What is expected: Would you transcribe exactly the lines from the one containing "Open the Geometry Nodes workspace tab" to the last line of the data below, both ends included, but none of the pictures?

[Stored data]
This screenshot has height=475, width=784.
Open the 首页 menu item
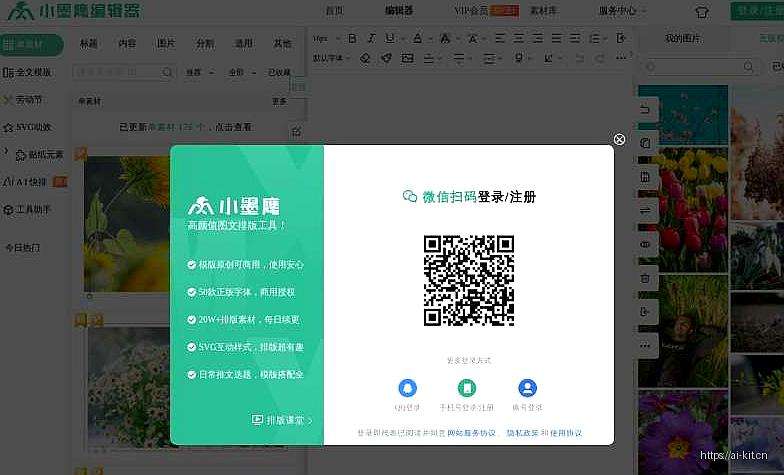click(x=335, y=11)
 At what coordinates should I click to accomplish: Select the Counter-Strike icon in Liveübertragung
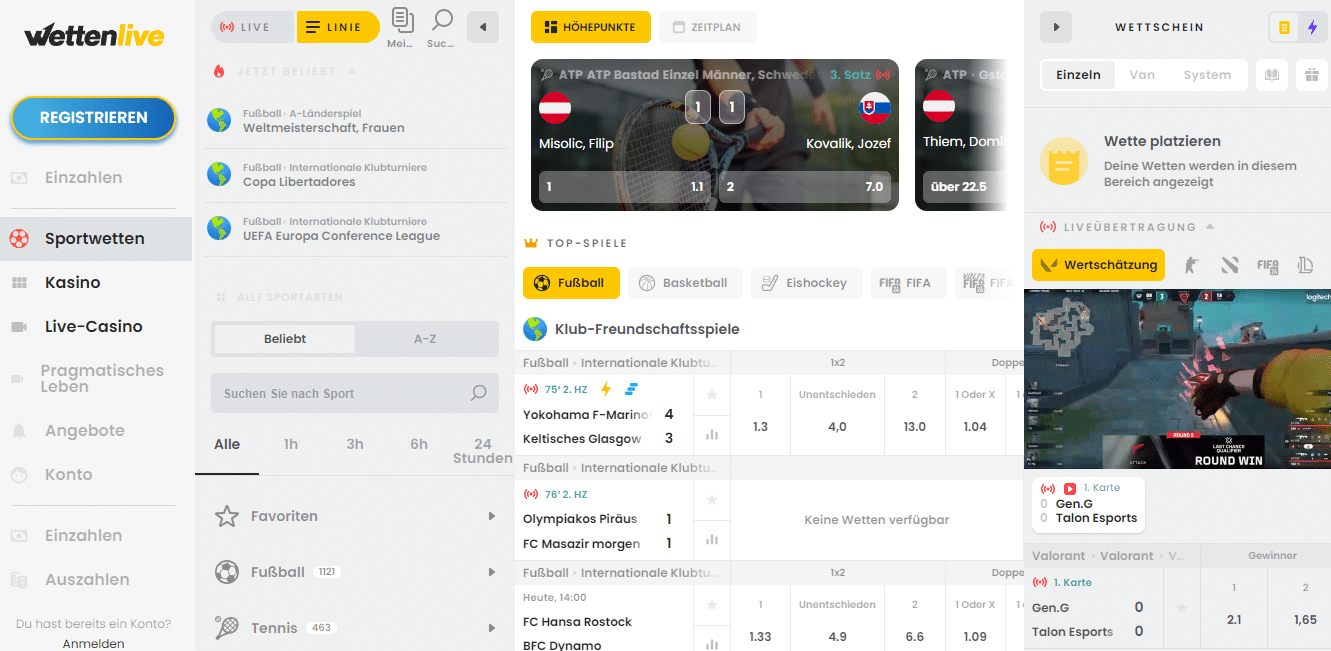pyautogui.click(x=1189, y=265)
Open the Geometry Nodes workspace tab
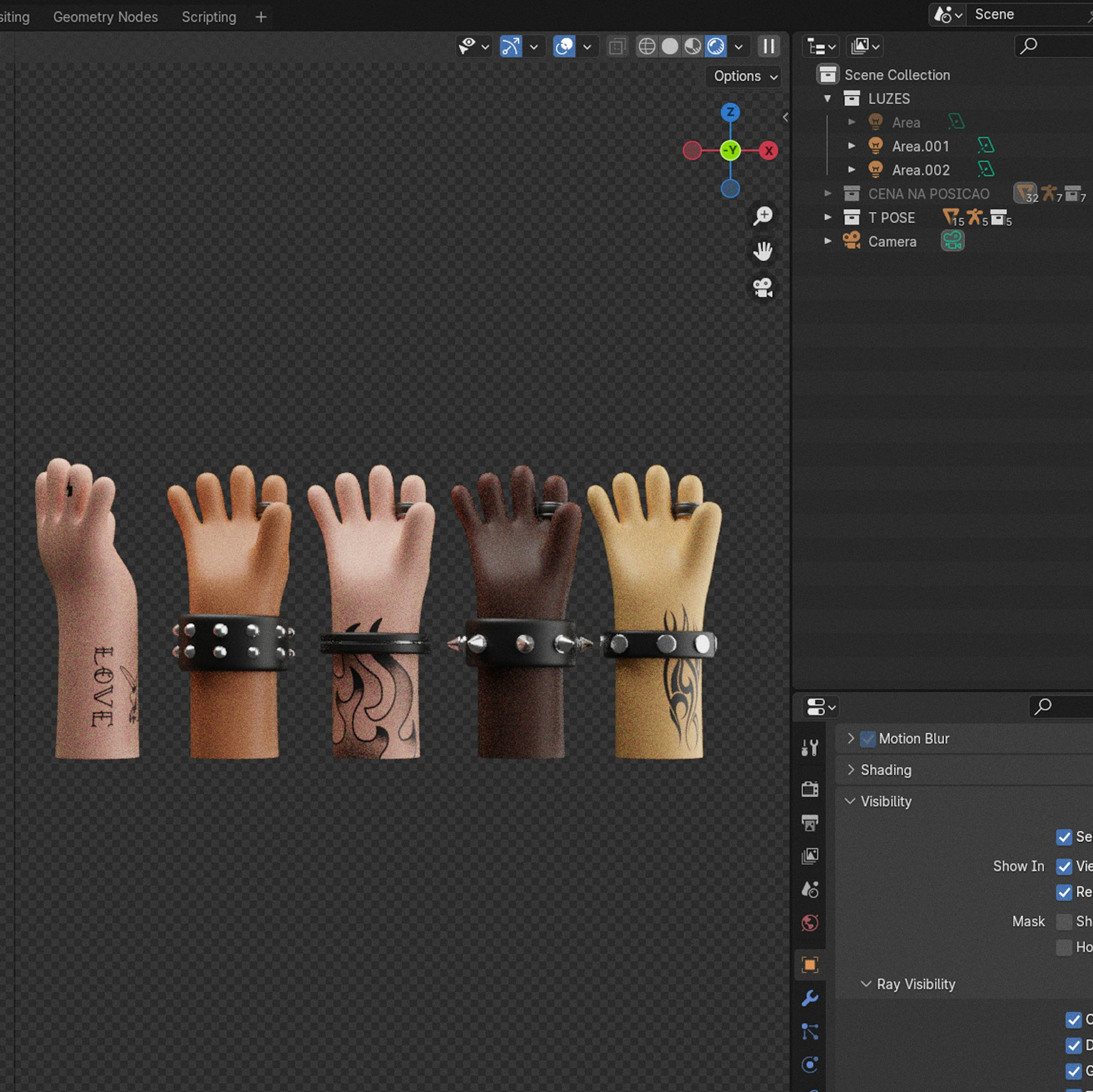This screenshot has height=1092, width=1093. [x=105, y=17]
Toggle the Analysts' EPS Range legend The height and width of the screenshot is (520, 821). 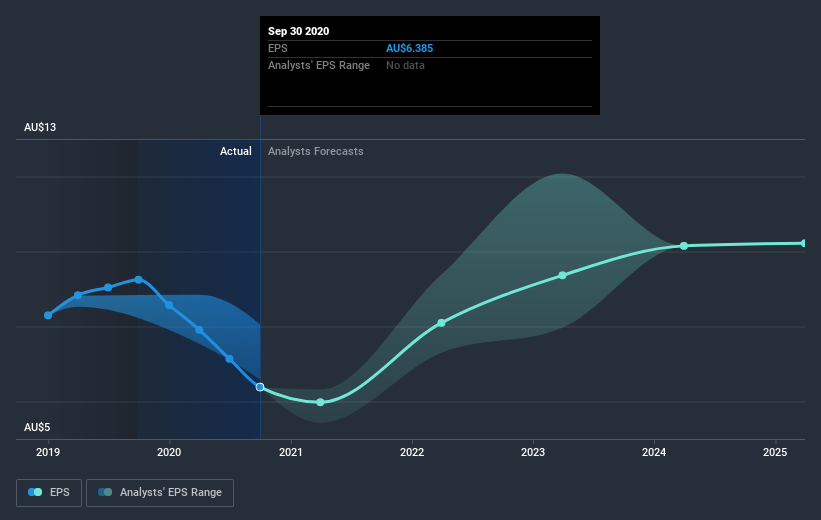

Answer to the problem:
Open the Geometry Nodes workspace tab
This screenshot has height=1092, width=1093. [x=105, y=17]
Toggle the Analysts' EPS Range legend The height and width of the screenshot is (520, 821). 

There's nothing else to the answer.